3-No podemos olvidar tampoco al movimiento de pensionistas, con sus reivindicaciones previas al estallido de la crisis del COVID-19 para garantizar un sistema de pensiones contributivas y no contributivas, que permita vivir dignamente. Tengamos en cuenta que el movimiento de pensionistas, con sus reivindicaciones, van mucho más allá de las pensiones y muchísimo más allá de SUS pensiones. Además de pensar en el porvenir de sus hijos/as, nietas/os, nos emplazan a un necesario debate sobre financiación, sobre el problema de las cotizaciones en un contexto de trabajos precarios y bajos salarios y aumento de esperanza de vida y, en definitiva, un problema de igualdad y de derechos sociales, laborales y salariales.

4-La derogación de la última reforma laboral impuesta por el Partido Popular es una condición básica y fundamental para recomponer un mercado laboral en el que la dignidad de la clase trabajadora sea una premisa, un derecho fundamental que, como mínimo trabajar posibilite la satisfacción de las necesidades básicas de una familia.
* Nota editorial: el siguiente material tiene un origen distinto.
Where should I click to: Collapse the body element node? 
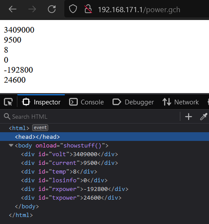pos(11,145)
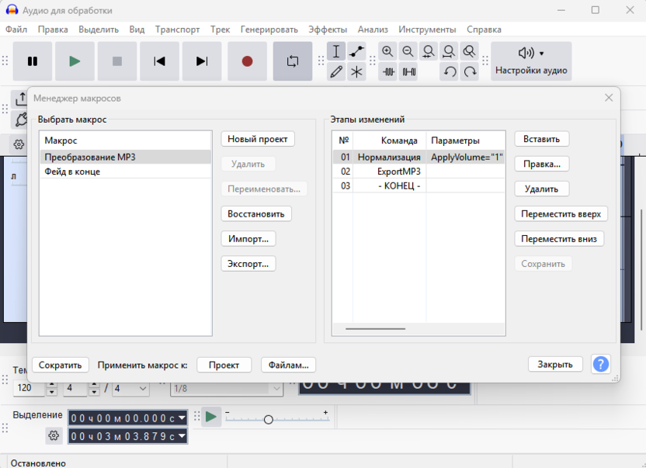Viewport: 646px width, 468px height.
Task: Click the Record button in transport toolbar
Action: tap(247, 61)
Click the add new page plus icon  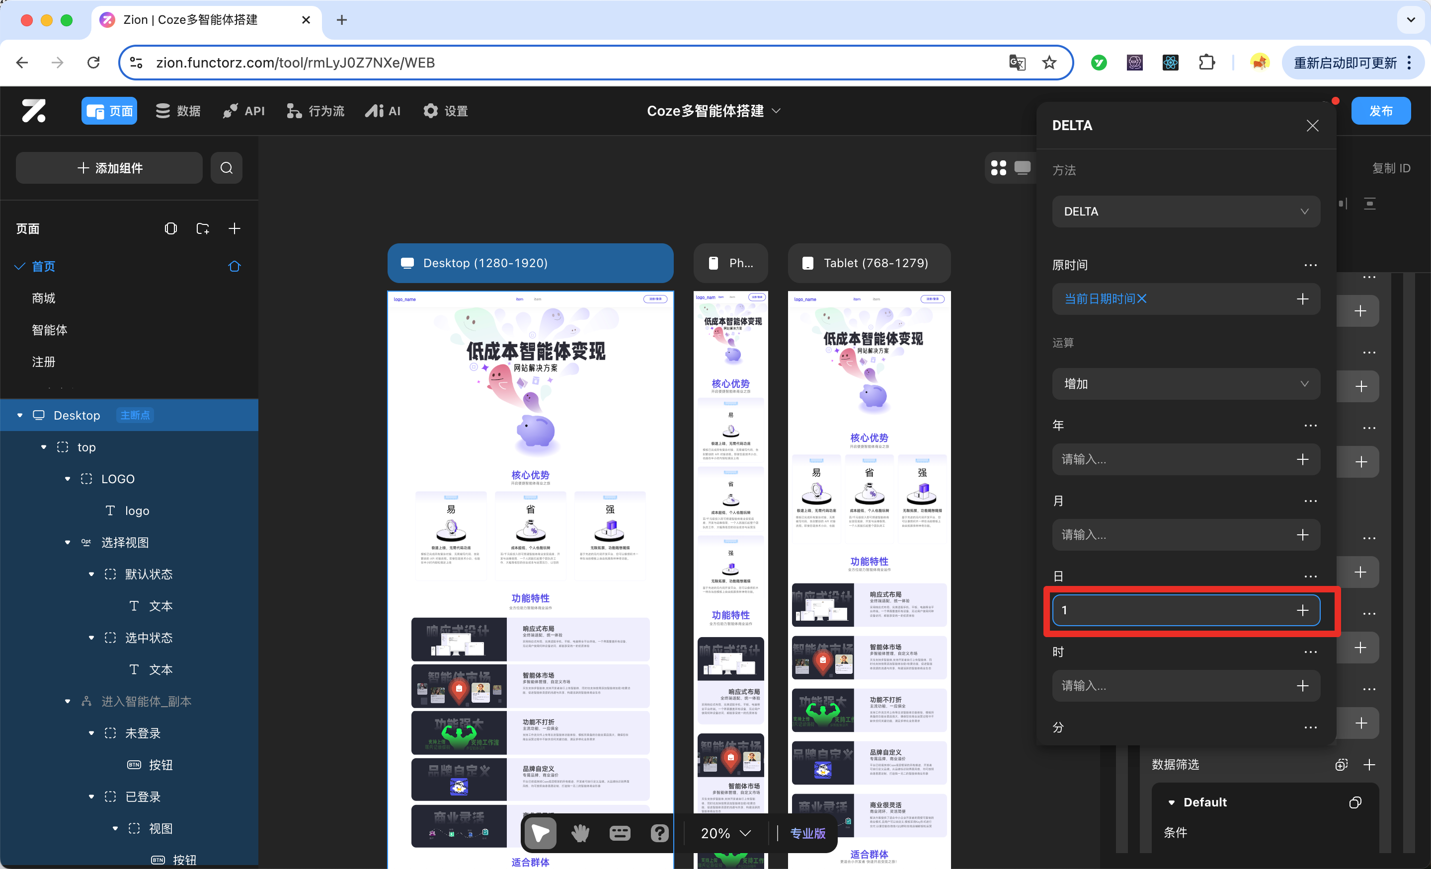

No podemos permitir que la victoria del movimiento obrero estableciendo 8 horas de trabajo, 8 horas de ocio y 8 horas de sueño, nos sea arrebatada y tengamos que volver a pelear por ello, porque nuestros y nuestras abuelas y abuelos, ya pusieron suficiente sangre en las calles.

5-Como mínimo estos puntos que hemos expuesto, obligan a que un gobierno que se dice “de izquierdas”, se tenga que plantear una profunda transformación de los mecanismos de recaudación fiscal para incrementar los recursos públicos necesarios, desarrollando políticas que realmente cumplan eso de “quien más tiene, más paga”, poniendo límites a las fugas de capitales hacia paraísos fiscales y controlando de manera seria la extendida costumbre entre los poderes oligárquicos de evadir impuestos, sea ilegal o legalmente, pero nunca legítimamente.

6-Exigimos también que el denominado “proceso de reconstrucción económico y social”, no instrumentalice las medidas excepcionales de limitación de libertades y derechos fundamentales amparadas en la necesidad de afrontar la emergencia sanitaria, al servicio de los intereses de la oligarquía y de una nueva ofensiva contra la clase trabajadora y los sectores populares, limitando la capacidad de movilización, organización y reivindicación propios de una democracia liberal de derechos y libertades formales. Por supuesto, la derogación de la denominada “Ley mordaza” es fundamental y básica, para preservar los mínimos democráticos exigibles para cualquier régimen democrático burgués.